• YOUR TASKS:
1) In the blog posts, which critic's book Illuminations was the writer searching through?
2) Rewrite the blog posts from "Right now, circulating" to "to my son).", putting "working memory" in place of "short-term recall".

• EXTRACT:
start

Posts with the tag 'Literature'

Torrents and Explosions We Now Take for Granted

Looking for something the wonderful German critic Walter Benjamin says in Illuminations about the cheapening of experience in a mass mediated world, I came across this haunting reflection that describes the world as my great-grandparents must have seen it, in the years after the horrific brutality of the Great War:

A generation that had gone to school on a horse-drawn streetcar now stood under the open sky in a countryside in which nothing remained unchanged but the clouds, and beneath these clouds, in a field of force of destructive torrents and explosions, was the tiny, fragile human body.

Add comment July 25th, 2008

So Many Universes in My Head

I’ve been wondering, how many universes can I hold in my head at once?

I’m talking about fictional universes, of course. And by universe, I mean a world set apart by its own physics and cosmology. So, realist narratives all occupy the same universe (Sherlock Holmes and Tony Soprano exist in the same universe). But Tolkien’s Middle Earth is a different universe from the Marvel Universe, which is a universe separate from the Whedonverse.

Right now, circulating near the surface waters of my short-term recall are a multitude of universes, elements of which I’ve encountered in the past few days: the Marvel Universe, the Gotham City-Batman Universe (which seems closer to our universe than the Marvel Universe), the Harry Potter Universe, the George Lucas Star Wars Universe, George R.R. Martin’s Ice and Fire Universe, Pooh’s Hundred Acre Wood Universe (thanks to my four-year-old), the Shadow of the Colossus Kyozo Universe, Nintendo’s Mario Universe, Salvador Plascencia’s The People of Paper Universe, Gaius Baltar and his pantheistic Cylon universe, and Neil Gaiman’s The Wolves in the Walls Universe (again, thanks to my son).

Shouldn’t I get confused? Each universe has its own beastiary, its own laws of physics, its own mythology. How do I keep track of them all?

end

• RECORDED INFORMATION:
start

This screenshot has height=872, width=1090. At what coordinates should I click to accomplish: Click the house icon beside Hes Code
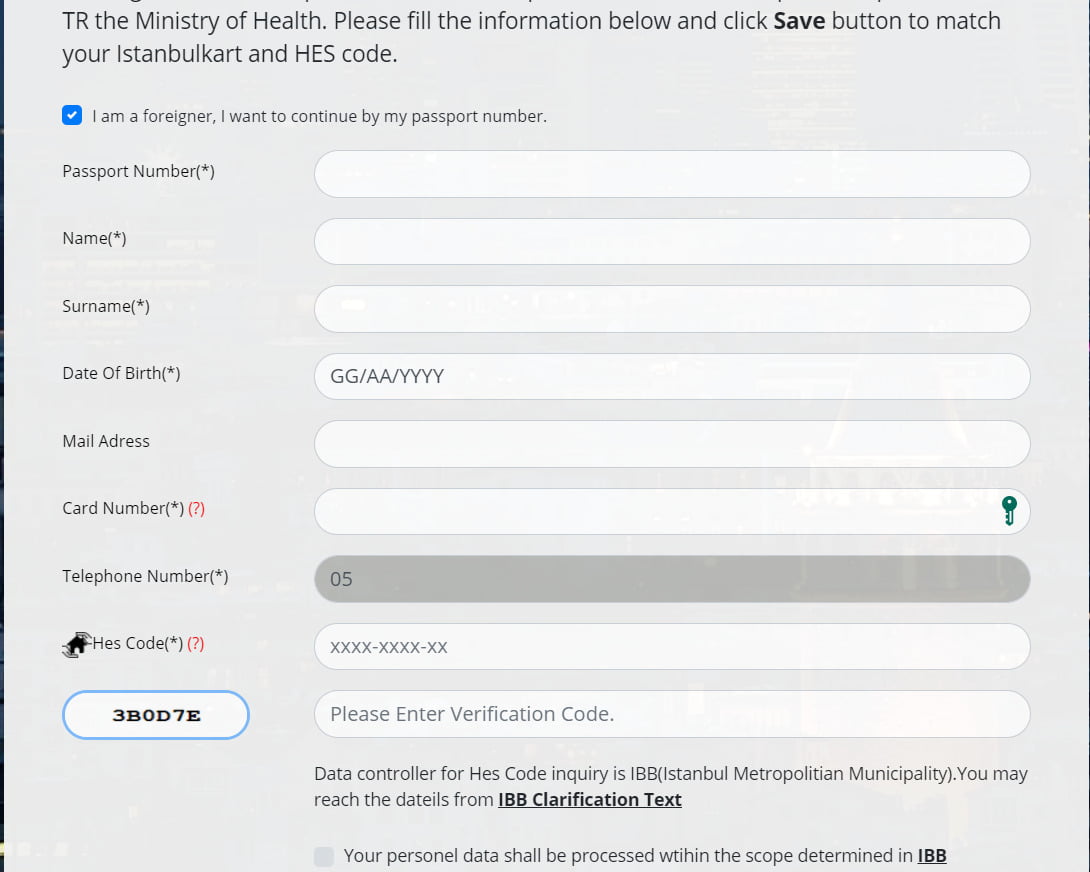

end

• RESPONSES PER TASK:
1) Walter Benjamin

2)
Right now, circulating near the surface waters of my working memory are a multitude of universes, elements of which I’ve encountered in the past few days: the Marvel Universe, the Gotham City-Batman Universe (which seems closer to our universe than the Marvel Universe), the Harry Potter Universe, the George Lucas Star Wars Universe, George R.R. Martin’s Ice and Fire Universe, Pooh’s Hundred Acre Wood Universe (thanks to my four-year-old), the Shadow of the Colossus Kyozo Universe, Nintendo’s Mario Universe, Salvador Plascencia’s The People of Paper Universe, Gaius Baltar and his pantheistic Cylon universe, and Neil Gaiman’s The Wolves in the Walls Universe (again, thanks to my son).